The famous Austen author is very funny. Her characters are vivid. The poise of her sentences is perfect. Her plots are pretty good—at least, they keep you reading. However, to write brilliant novels was not Jane Austen’s foremost goal: What was most important to her was to provide moral instruction.
In their essence, Austen’s books are moral works. “Northanger Abbey” is really about Catherine Morland’s moral education: She learns that the world does not operate on the principles of a gothic novel. As the title indicates, “Sense and Sensibility” is a moral tale: It is the story of Elinor’s self-command and Marianne’s self-indulgence. The central event of both “Pride and Prejudice” and “Emma” is each heroine’s discovery of her own moral weakness. “Mansﬁeld Park” treats any number of moral issues, from the propriety of engaging in amateur theatricals to the consequences of leaving one’s husband for another man. The premise of “Persuasion” is that Anne Elliot once sacriﬁced her happiness by doing her duty and obeying the admonishment of her moral guide, Lady Russell. Moral concerns are not only reﬂected in the large themes of the books, however: They are pervasive. Even the smallest act or the briefest dialogue or the mere description of a character’s manner of dress is freighted with moral content.
So says James Collins, writer and editor of “A Truth Universally Acknowledged,” an anthology of essays about why we read Jane Austen.

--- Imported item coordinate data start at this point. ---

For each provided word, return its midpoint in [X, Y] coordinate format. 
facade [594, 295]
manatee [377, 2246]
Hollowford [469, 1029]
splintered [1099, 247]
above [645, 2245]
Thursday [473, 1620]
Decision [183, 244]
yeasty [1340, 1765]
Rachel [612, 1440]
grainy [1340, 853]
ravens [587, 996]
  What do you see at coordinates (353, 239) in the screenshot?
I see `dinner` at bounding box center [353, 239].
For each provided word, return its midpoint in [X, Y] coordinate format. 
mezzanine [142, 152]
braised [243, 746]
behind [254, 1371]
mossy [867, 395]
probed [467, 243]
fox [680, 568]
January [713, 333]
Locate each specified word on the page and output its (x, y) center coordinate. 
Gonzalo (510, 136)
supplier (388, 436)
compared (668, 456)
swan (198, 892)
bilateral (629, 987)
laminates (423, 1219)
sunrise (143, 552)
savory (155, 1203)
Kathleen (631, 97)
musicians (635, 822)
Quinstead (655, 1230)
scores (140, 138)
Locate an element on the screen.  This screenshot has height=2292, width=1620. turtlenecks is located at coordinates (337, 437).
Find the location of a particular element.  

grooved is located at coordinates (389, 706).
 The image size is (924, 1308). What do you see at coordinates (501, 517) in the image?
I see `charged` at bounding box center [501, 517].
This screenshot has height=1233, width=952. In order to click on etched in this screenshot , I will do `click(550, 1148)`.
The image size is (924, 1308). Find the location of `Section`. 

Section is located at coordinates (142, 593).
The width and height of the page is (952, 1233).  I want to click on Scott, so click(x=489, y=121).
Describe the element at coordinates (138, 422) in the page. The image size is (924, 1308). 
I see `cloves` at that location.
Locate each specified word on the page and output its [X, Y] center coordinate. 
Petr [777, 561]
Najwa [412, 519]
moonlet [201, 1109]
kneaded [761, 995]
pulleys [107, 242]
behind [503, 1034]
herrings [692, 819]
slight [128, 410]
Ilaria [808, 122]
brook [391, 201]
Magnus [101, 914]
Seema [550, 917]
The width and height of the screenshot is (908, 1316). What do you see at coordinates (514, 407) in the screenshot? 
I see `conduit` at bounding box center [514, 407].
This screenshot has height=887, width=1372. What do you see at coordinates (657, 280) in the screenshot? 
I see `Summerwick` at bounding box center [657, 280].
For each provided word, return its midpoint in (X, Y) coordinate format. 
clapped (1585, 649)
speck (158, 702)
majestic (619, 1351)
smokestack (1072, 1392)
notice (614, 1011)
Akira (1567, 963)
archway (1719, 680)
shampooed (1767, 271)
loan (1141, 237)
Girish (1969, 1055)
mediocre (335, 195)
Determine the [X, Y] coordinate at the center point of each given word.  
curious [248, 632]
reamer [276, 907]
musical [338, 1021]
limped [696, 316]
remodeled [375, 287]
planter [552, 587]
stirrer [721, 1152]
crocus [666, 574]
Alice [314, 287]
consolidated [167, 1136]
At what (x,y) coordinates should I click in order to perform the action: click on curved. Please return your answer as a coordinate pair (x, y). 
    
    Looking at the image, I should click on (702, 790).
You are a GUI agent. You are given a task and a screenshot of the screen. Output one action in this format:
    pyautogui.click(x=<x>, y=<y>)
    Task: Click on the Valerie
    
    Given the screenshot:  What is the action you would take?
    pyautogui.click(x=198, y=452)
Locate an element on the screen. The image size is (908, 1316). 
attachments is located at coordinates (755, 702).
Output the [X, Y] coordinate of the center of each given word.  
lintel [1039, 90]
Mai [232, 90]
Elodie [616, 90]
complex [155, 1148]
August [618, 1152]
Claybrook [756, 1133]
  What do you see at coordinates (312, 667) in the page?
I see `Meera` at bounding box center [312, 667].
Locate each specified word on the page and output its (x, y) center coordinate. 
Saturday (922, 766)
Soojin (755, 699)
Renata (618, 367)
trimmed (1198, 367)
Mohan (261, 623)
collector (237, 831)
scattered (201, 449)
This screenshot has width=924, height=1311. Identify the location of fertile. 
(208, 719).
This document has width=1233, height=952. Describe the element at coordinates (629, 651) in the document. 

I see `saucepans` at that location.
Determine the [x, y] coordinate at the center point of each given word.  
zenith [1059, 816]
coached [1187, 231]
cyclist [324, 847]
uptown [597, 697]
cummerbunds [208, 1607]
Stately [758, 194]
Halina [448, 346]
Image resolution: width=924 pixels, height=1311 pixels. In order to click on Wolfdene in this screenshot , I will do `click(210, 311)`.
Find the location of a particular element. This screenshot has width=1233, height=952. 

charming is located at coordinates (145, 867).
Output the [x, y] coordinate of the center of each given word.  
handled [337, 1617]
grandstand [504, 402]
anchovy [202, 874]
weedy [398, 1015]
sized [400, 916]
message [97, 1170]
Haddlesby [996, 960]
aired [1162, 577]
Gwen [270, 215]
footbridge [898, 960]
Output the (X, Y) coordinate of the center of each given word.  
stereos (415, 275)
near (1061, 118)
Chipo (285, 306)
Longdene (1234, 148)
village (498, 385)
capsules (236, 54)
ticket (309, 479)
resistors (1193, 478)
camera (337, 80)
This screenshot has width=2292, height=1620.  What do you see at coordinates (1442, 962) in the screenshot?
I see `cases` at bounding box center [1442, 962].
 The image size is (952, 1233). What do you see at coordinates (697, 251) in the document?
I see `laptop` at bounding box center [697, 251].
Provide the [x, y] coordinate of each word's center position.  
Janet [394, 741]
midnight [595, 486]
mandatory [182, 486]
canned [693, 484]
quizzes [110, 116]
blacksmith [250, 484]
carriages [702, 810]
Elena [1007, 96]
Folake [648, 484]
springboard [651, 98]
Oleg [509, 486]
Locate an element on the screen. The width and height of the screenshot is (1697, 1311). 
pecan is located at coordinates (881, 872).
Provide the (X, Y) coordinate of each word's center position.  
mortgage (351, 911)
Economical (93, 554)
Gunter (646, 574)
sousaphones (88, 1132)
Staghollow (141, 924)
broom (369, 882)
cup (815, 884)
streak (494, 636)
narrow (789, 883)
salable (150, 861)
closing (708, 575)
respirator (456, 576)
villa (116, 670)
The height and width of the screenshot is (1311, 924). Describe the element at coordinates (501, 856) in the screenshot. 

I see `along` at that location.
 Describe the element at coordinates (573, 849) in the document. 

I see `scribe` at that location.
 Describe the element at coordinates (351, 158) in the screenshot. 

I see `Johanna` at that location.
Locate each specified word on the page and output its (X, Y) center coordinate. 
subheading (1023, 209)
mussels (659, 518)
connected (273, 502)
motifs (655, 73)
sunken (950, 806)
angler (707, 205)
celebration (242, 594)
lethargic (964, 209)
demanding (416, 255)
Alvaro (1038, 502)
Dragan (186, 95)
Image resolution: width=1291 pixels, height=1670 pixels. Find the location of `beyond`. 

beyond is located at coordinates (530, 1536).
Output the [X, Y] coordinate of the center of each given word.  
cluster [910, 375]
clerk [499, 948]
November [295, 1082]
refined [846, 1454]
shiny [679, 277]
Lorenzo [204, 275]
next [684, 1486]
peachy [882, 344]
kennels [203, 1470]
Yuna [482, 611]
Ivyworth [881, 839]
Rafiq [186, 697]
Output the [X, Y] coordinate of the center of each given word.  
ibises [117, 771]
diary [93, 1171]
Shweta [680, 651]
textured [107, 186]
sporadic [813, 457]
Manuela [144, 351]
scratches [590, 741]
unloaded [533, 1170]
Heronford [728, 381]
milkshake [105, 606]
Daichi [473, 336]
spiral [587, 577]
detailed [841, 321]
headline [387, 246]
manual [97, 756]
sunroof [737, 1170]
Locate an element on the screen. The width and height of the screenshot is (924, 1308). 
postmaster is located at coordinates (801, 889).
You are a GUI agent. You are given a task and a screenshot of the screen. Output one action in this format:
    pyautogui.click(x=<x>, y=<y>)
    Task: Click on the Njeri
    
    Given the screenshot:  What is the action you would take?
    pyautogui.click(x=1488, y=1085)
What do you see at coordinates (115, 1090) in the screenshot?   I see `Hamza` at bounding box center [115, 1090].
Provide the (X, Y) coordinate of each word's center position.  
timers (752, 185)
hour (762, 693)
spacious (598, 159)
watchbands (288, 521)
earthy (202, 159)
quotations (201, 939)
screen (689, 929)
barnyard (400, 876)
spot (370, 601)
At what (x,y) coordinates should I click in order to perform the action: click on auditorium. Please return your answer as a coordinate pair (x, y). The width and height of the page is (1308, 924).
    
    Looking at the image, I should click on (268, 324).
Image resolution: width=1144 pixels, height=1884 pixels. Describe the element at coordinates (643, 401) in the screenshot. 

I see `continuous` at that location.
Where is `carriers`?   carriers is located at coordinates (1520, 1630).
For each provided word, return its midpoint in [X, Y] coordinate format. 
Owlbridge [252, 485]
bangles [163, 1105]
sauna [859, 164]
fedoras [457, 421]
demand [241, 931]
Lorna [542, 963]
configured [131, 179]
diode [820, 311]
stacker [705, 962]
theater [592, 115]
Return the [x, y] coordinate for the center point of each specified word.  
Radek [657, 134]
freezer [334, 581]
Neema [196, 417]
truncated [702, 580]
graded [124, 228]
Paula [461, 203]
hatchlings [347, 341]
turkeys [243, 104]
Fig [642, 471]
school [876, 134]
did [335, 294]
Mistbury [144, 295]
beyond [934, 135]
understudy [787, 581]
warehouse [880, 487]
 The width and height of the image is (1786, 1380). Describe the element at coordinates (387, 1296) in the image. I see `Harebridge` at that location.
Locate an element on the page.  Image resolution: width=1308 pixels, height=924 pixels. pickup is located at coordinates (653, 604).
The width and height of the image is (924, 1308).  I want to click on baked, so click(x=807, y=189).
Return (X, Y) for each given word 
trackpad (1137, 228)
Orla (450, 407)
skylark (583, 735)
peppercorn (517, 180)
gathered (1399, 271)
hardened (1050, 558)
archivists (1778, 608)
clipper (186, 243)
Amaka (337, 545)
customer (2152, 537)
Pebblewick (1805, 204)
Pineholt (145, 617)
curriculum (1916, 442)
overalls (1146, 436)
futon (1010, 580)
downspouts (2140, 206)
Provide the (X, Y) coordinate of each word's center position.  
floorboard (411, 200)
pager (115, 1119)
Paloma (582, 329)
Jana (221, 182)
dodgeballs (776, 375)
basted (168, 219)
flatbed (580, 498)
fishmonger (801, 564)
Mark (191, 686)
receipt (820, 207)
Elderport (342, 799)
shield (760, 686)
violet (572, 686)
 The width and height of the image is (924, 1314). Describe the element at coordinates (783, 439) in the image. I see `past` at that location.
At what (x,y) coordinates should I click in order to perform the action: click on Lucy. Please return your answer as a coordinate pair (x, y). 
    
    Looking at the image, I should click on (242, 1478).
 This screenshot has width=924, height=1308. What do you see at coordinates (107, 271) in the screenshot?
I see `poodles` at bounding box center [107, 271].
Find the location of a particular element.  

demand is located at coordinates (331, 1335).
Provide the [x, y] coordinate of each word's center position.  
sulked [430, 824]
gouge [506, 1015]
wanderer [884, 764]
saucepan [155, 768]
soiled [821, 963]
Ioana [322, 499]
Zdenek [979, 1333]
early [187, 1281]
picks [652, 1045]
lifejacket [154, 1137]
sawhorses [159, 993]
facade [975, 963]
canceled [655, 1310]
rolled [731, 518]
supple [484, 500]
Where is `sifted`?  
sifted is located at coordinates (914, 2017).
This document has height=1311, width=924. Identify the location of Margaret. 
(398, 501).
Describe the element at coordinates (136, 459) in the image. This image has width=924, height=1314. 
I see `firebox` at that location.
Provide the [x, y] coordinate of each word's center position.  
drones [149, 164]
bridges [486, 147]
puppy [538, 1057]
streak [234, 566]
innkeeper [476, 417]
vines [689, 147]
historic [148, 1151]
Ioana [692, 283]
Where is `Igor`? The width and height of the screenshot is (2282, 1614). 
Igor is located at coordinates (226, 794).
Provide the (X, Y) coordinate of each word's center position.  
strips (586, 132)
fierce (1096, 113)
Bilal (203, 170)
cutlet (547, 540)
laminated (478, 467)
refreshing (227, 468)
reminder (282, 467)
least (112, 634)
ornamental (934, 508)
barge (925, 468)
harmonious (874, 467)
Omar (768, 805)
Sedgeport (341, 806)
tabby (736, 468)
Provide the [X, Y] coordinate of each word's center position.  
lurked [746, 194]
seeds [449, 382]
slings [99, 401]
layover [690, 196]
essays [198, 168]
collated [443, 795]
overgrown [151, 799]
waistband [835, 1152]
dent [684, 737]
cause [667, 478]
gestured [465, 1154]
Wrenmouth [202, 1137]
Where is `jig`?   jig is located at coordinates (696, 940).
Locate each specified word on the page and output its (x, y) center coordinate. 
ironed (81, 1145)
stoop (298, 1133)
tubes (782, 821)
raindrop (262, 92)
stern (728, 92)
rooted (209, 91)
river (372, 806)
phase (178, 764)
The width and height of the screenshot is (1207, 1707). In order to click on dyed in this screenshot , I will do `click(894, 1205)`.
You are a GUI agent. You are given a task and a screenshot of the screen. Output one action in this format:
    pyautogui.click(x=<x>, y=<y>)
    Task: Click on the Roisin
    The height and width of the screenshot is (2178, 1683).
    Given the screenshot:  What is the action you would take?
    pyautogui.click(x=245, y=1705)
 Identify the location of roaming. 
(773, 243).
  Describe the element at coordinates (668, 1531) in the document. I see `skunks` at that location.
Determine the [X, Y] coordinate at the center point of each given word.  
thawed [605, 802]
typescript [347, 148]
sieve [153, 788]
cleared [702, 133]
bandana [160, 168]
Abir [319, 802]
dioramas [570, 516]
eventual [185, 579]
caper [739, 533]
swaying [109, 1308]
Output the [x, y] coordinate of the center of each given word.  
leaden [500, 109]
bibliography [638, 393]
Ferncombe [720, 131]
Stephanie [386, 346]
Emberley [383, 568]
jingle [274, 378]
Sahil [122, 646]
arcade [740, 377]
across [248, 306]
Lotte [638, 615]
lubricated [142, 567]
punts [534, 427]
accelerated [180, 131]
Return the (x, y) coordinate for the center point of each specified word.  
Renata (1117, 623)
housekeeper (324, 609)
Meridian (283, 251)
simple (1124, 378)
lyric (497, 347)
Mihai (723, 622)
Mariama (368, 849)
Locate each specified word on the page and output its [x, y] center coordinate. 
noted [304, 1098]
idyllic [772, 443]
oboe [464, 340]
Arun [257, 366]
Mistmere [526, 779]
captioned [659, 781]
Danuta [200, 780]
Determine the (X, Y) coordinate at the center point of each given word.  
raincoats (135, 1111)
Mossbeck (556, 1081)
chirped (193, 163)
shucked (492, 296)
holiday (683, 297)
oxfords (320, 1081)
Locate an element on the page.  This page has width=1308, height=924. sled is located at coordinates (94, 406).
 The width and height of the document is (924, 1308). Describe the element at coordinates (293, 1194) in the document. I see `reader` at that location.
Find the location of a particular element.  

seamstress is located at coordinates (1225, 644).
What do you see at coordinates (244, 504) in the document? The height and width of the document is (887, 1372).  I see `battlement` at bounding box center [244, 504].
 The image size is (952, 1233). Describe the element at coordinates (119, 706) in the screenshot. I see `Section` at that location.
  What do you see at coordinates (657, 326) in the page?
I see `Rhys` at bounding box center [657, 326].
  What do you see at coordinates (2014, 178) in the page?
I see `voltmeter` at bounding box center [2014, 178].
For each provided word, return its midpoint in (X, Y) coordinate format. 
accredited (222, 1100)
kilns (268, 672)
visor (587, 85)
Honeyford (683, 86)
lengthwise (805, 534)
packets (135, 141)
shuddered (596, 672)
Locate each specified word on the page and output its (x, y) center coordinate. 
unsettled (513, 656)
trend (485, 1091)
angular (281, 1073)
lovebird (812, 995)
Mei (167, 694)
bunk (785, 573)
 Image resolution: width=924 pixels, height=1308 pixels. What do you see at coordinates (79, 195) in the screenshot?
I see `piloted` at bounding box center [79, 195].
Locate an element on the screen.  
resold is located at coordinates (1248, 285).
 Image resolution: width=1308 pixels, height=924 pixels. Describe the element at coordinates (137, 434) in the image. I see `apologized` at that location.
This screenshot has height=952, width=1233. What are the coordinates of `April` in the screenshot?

Today’s readers, he says, tend to appreciate Austen despite her didacticism rather than because of it. She can be positively priggish, and that is an embarrassment. The contemporary reader who loves Jane Austen sort of blips over the moralizing sections and tells himself that they don’t really count. It is possible to ignore this aspect of her work, just as it is possible to discuss a religious painting with hardly any reference to the artist’s religious intent. But Collins reckons this seems absurd: “Ignoring a writer’s central concern is a strange way to attempt to appreciate and understand her.”